360度カメラと言えばの「THETA」。4K動画撮影対応の最新モデル『THETA V』ってどうなの?【360度全天球デジカメ徹底レビュー】

360度全天球デジカメ徹底レビュー6機種

「360度全天球デジカメ」選びのポイントは“使い勝手”! ハードウェアだけではなくアプリの完成度も重要に

さまざまなスタイルのデジカメがしのぎを削っているが、その中でもいま最も注目したいのが前も後ろも、上も下も、右も左も、すべての方角の景色をパノラマ撮影できる360度全天球カメラだ。自分が世界のど真ん中にいるかのような写真が撮影できるし、星の王子さまのような、小さな惑星に立っている映像も手軽に作れる。SNSでの“いいね!”も大幅UP間違いなしのビジュアルを求めるなら、これらのモデルをチョイスするのがおすすめだ。今回は数ある全天球カメラの中から、『FUSION』『THETA V』『VIRB 360』『Insta360 ONE』『Galaxy Gear 360』『PIXPRO 4KVR360』の6機種を順にレビューしていこう。

品質と価格のバランスのとれた名機

RICOH
THETA V
実勢価格:4万8000円

コンシューマー用360度全天球カメラというムーブメントを作った「THETA」の最新モデル。手持ちでもつかえるように、縦長というのがポイント。

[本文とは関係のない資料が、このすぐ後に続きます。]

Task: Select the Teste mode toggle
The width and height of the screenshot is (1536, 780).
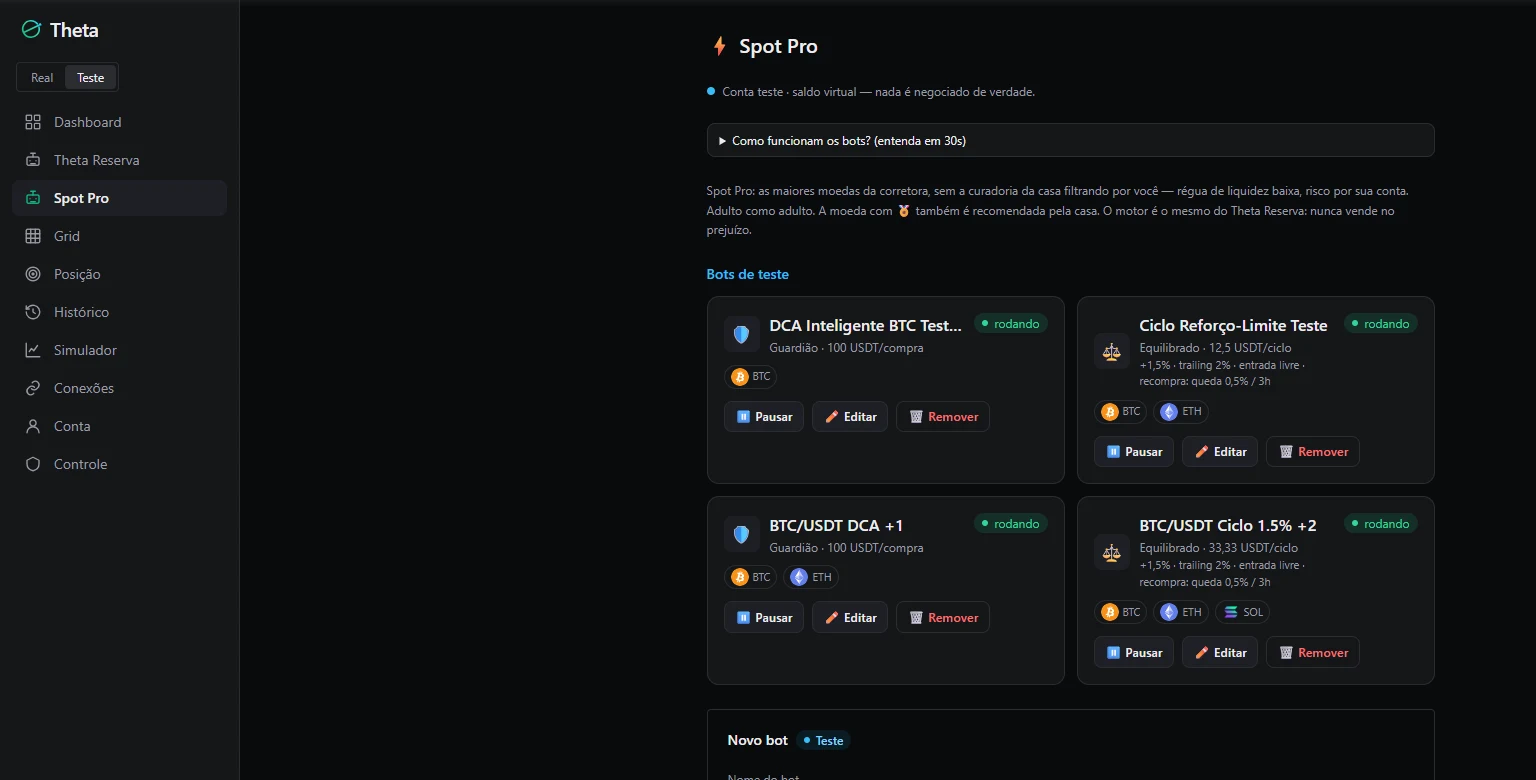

自撮り棒などがなくても、手持ちで撮りやすいという特徴につながっている。電子手ぶれ補正機能つき、高精度なホワイトバランス、本体の映り込みが少ないなど、使い勝手に優れている。また定期的なファームウェアアップデートが予告されており、今後は自動顔認識やぼかし撮影機能、画角コントロール機能などが導入される見込みだ。

SPEC
動画解像度・フレームレート:4K 30fpsまで静止画解像度・1400万画素相当
手ぶれ補正:あり
バッテリーライフ:80分(5.2K 30fps録画時)
防水性能:オプションの水中ハウジングケースを使用
通信機能:Wi-Fi、Bluetooth
USBポート:Micro USB
付属品:ソフトケース、USBケーブル
『THETA S』と同じアプリを使用するが、一切問題はない。録画画面からEVやホワイトバランスが変更できるなど、必要な情報が見やすく配置されているし、念入りに作り込まれている。画質などの詳細なセッティングは、設定画面から変更する。

動画・静止画・音声の品質


細部の表現力が高く、シャープ。センサーだけではなく、レンズの性能も高いと感じさせる。リアリティある映像・静止画が頼もしい。サウンドの品質も高いが、オプションの専用3Dマイクロフォンを使うことで、さらにダイナミックレンジの広いサウンドも録音できる。

専用アプリの完成度


こだわった編集を行うには、「RICOH THETA+」アプリを用いる。露出やコントラストや色温度なども変更が可能で、直感的に自分の求める画角の映像・静止画に仕立てられる。

周辺機器の充実度


底部にはマイク端子、USB端子、三脚ネジ穴が備わる。スタンダードで安価なカメラ機材が使えるのがうれしい。専用アクセサリも豊富。サードパーティ製のケースや三脚なども多く、社外ジンバルとの相性もいい。ドローンに積んで空中から撮影を楽しむユーザーもいる。

ガジェットキュレーター武者良太の評価

安定度の高さはトップクラス

1回の録画時間は約25分まで。4Kクオリティの長時間録画は大きなデジカメでも難しいものがあり、『THETA V』は着実にここまでは動画が撮れる、という仕様になっている。カードスロットはなく、内蔵メモリは約19GB。1日に多くの映像を撮りたい人は注意してほしい。アプリ側の安定度も高く、編集を繰り返してもシャットダウンすることがなかった。こうしたアプリの使いやすさも、実際に使っていく中で重要になっていくだろう。長いが薄い筐体は、ポケットに入れて運びやすいというメリットを生んでいる。

ガジェットキュレーター武者良太
1971年生のガジェットライター&キュレーター。音響機器、ITビジネスにAIなど、ガジェット市場を構成する周辺領域の取材・記事作成を担当する。

『デジモノステーション』2018年5月号より抜粋。